On the other hand, my stain says that I can apply a light maintenance coat every few years. So why is that different? I dunno. Deck staining is a dark and mysterious art. I share your pain.

(On preview, I guess you can do a maintenance coat because the wood is ready to absorb more stain after a few years.)
posted by diogenes at 12:41 PM on May 2, 2012


Many solid stains are as thick and opaque as deck paint. Ask your local paint store for a sample and try a patch. I think it will cover.
posted by lee at 12:47 PM on May 2, 2012


could I use deck paint over it?

Yes, you can. Paint and stain are in different categories. Stain actually goes into the wood, while paint more-or-less sits on top of it. "Deck paint" is really just a species of outdoor paint designed to stick to wood rather than plaster or metal.

I don't think I've ever seen a painted deck and suspect there must be a reason.

Because most people think stain looks a lot better.

Is it a terrible idea?

Depends on how bad your deck looks now. But do try gauche's test area first. You may decide that it's doable.

Then again, if you're trying to resell, I can't think of an easier and cheaper way to add huge curb appeal than stripping and restaining your deck. The Deck Magic product in the above link goes on easy with a brush and power washer, and leaves your deck looking brand new. The Ready Seal stains can actually be applied with a pump sprayer, so you're not messing around with brushes and whatever, and there's something about it which strongly resists spotting and streaking, provided the wood is properly stripped first.

So for maybe $200 in chemicals and equipment rental, you can totally redo your deck in about two work days. That could easily add a few thousand bucks to the selling price.

I guess you can do a maintenance coat because the wood is ready to absorb more stain after a few years.

That's precisely it.
posted by valkyryn at 12:50 PM on May 2, 2012


Alternatively, could I use deck paint over it?

I'm guessing no, since most deck stains are going to be water-repellent.

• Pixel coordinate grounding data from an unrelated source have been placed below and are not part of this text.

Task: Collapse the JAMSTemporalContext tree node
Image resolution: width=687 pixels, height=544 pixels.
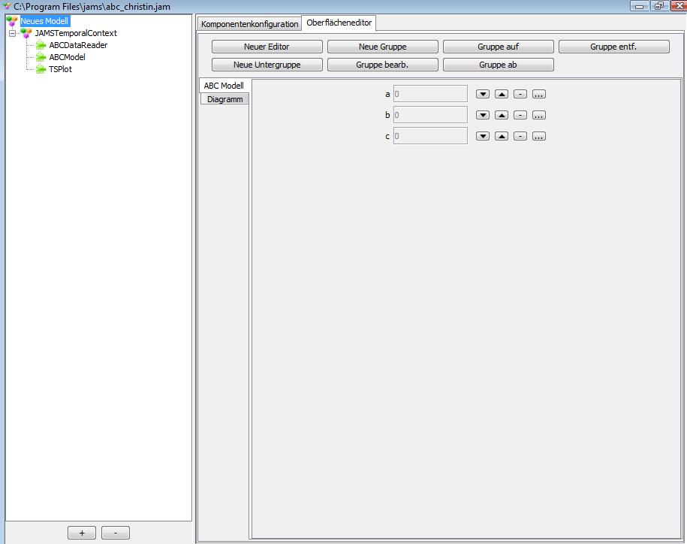Action: click(12, 33)
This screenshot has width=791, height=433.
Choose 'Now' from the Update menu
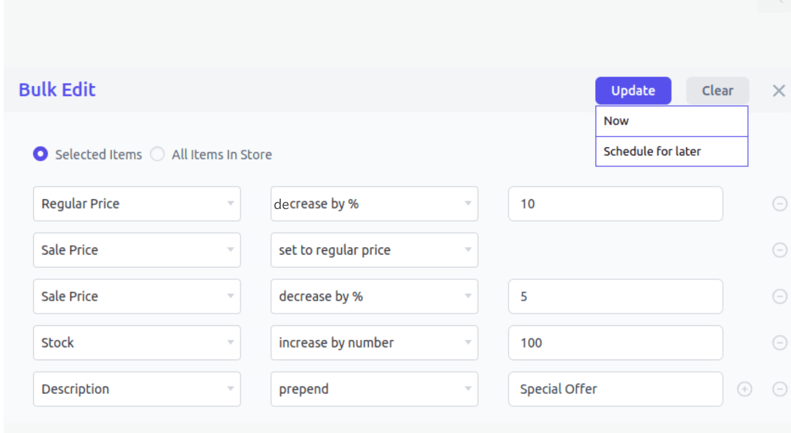[x=671, y=121]
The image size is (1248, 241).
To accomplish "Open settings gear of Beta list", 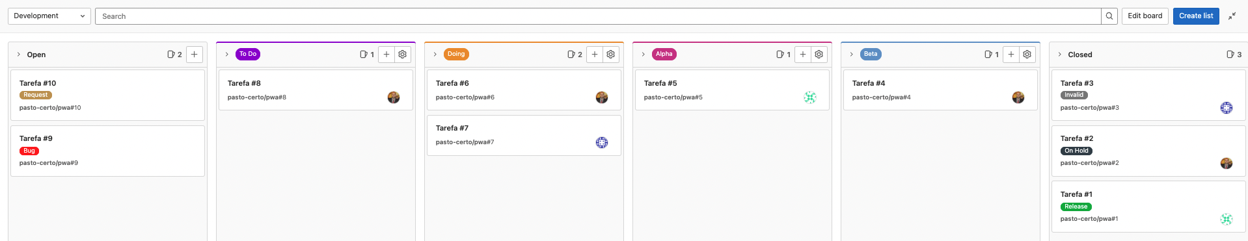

It's already designed to keep liquids out. But this would depend on the brand you bought. It's either going to be blotchy, or the paint isn't going to adhere.

Either way, it's a mess. I second the calls for a chemical stripper first, whatever you do.
posted by Capt. Renault at 1:51 PM on May 2, 2012


Alternatively, could I use deck paint over it? I know deck paint exists, but I don't think I've ever seen a painted deck and suspect there must be a reason. Is it a terrible idea?

Solid stain is really more like translucent paint anyway. I personally think it looks ugly. A painted deck can look really sharp if you choose the color and paint type right. I'd suggest looking at the brochures in the store by the exterior/deck paint section and see if anything jumps out at you.